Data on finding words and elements

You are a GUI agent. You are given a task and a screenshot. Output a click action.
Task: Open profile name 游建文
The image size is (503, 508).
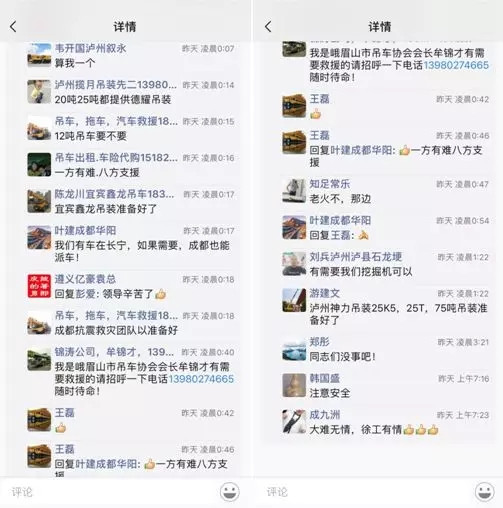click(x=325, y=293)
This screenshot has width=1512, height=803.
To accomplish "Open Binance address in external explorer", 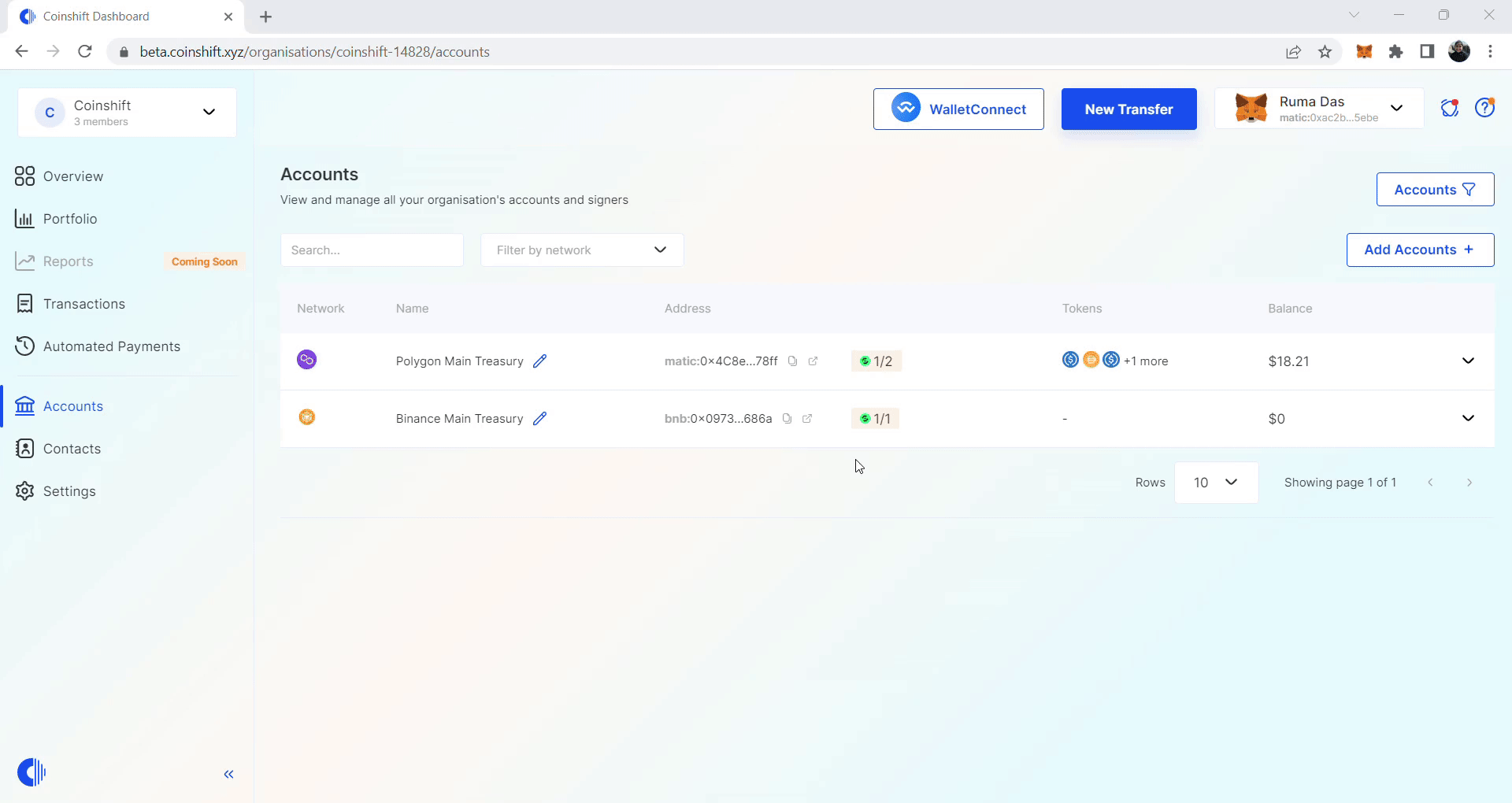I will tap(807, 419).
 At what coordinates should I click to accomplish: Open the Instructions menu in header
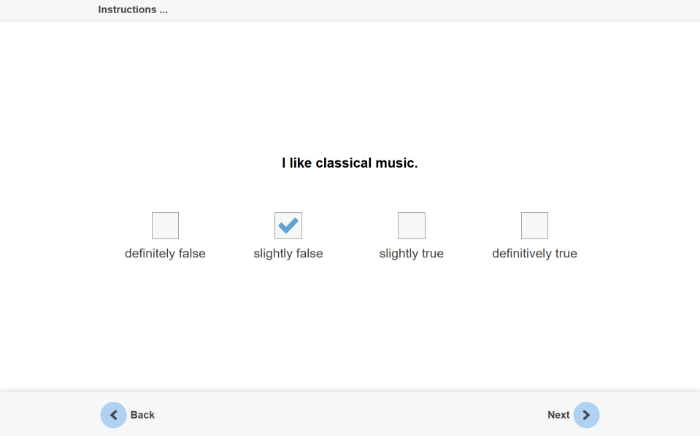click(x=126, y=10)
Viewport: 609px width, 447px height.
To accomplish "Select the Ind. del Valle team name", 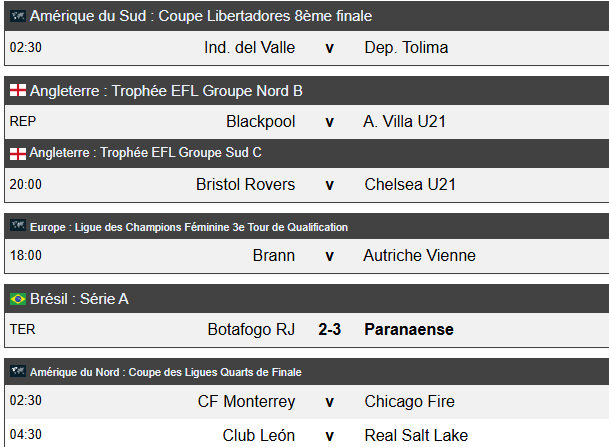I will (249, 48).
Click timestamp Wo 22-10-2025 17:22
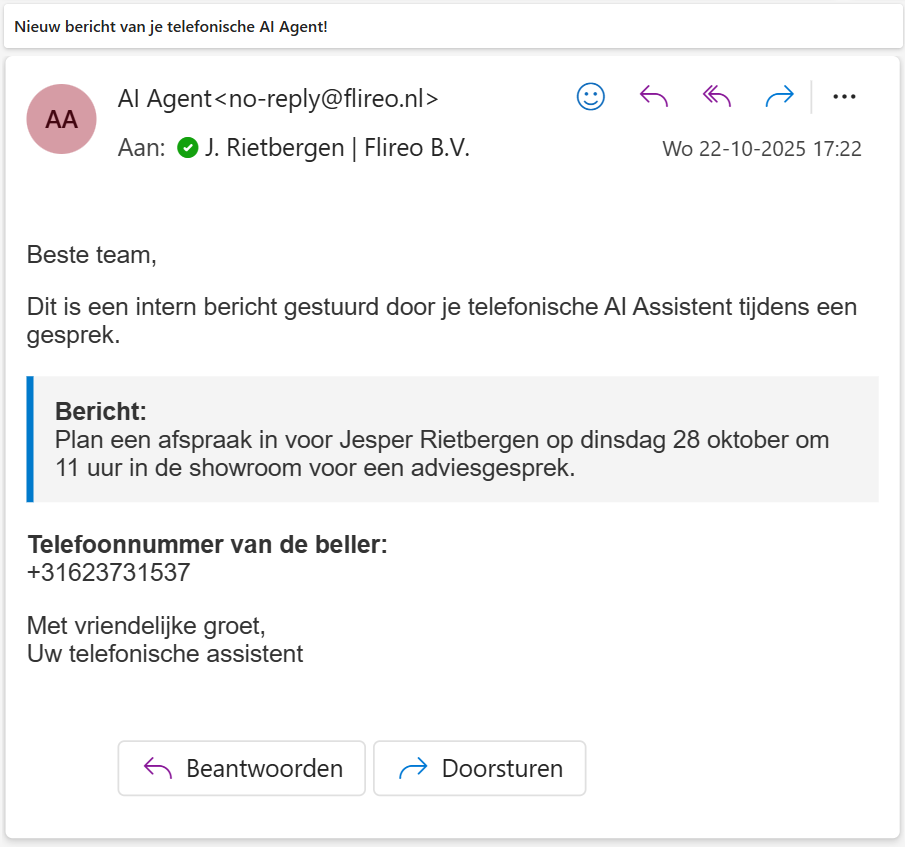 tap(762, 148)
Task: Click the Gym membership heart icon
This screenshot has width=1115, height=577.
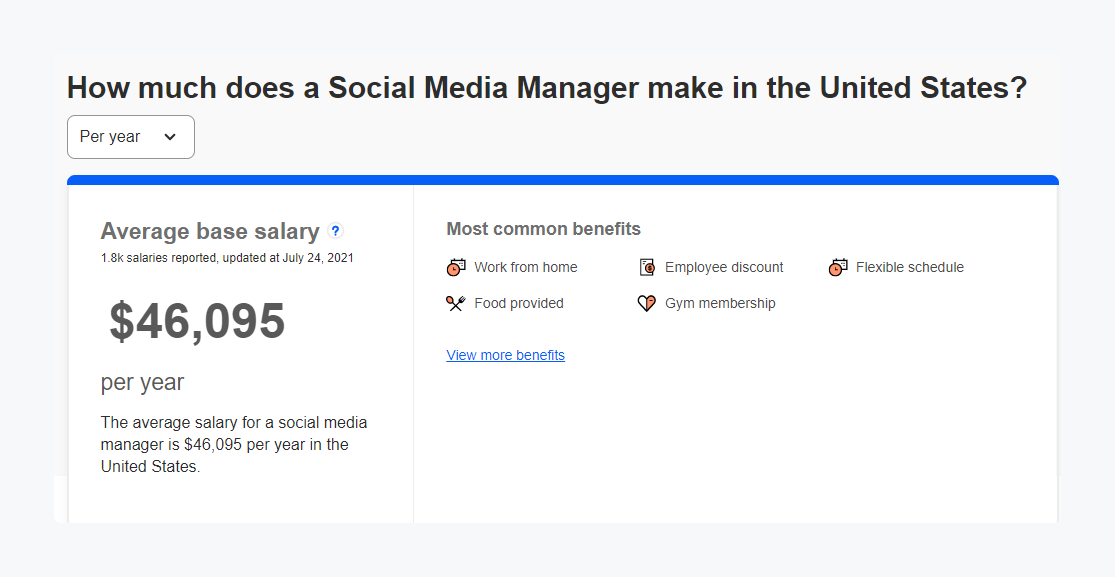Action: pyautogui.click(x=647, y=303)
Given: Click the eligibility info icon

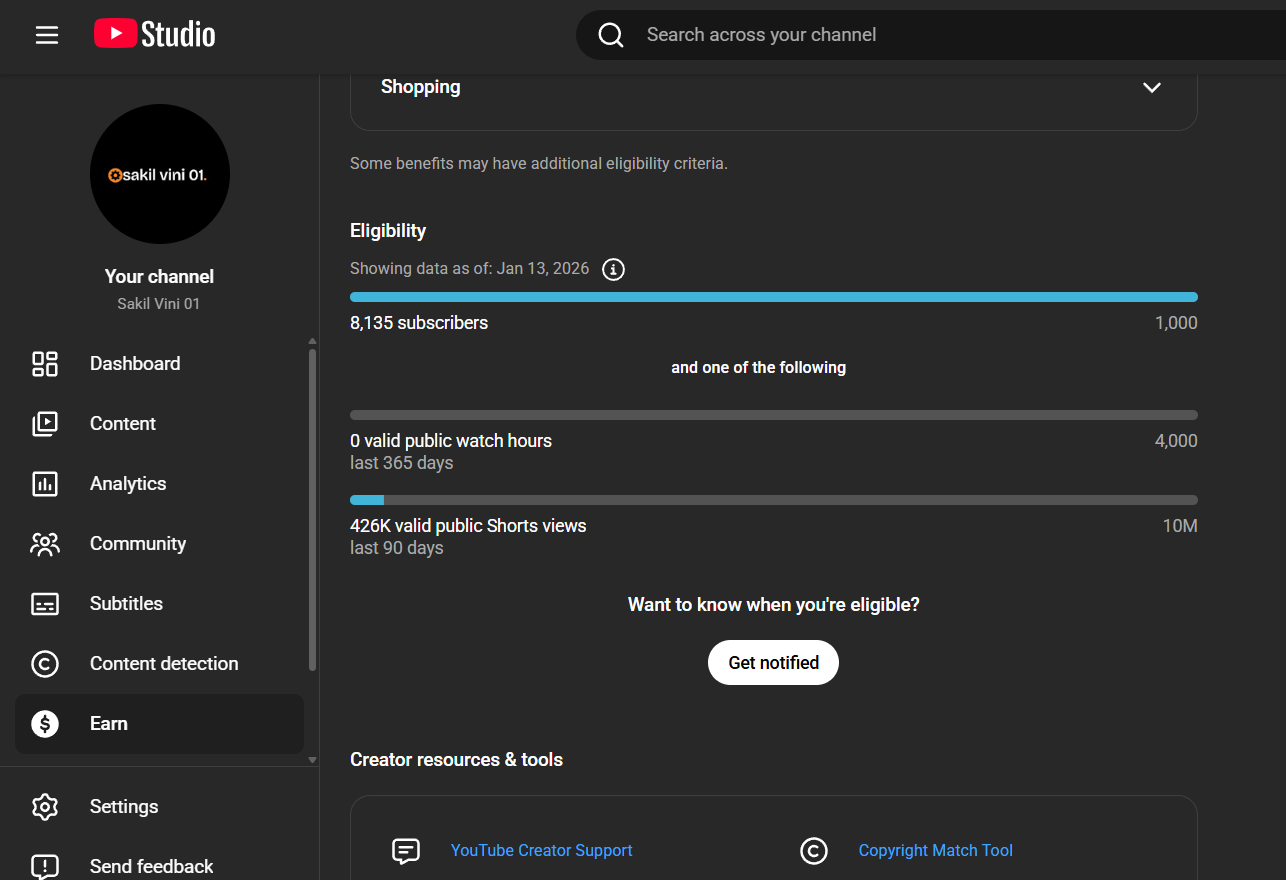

- WRITTEN EXERCISE:
Arrange the stretch of data from the line containing "Task: Click the Gym membership heart icon" through the end of the data as a Markdown table with the columns Row and Line, numbering each line and leaving out blank lines. Omit the pictures from the table.

- SOLVED EXERCISE:
| Row | Line |
|---|---|
| 1 | Task: Click the Gym membership heart icon |
| 2 | This screenshot has width=1115, height=577. |
| 3 | Action: pyautogui.click(x=647, y=303) |
| 4 | Given: Click the eligibility info icon |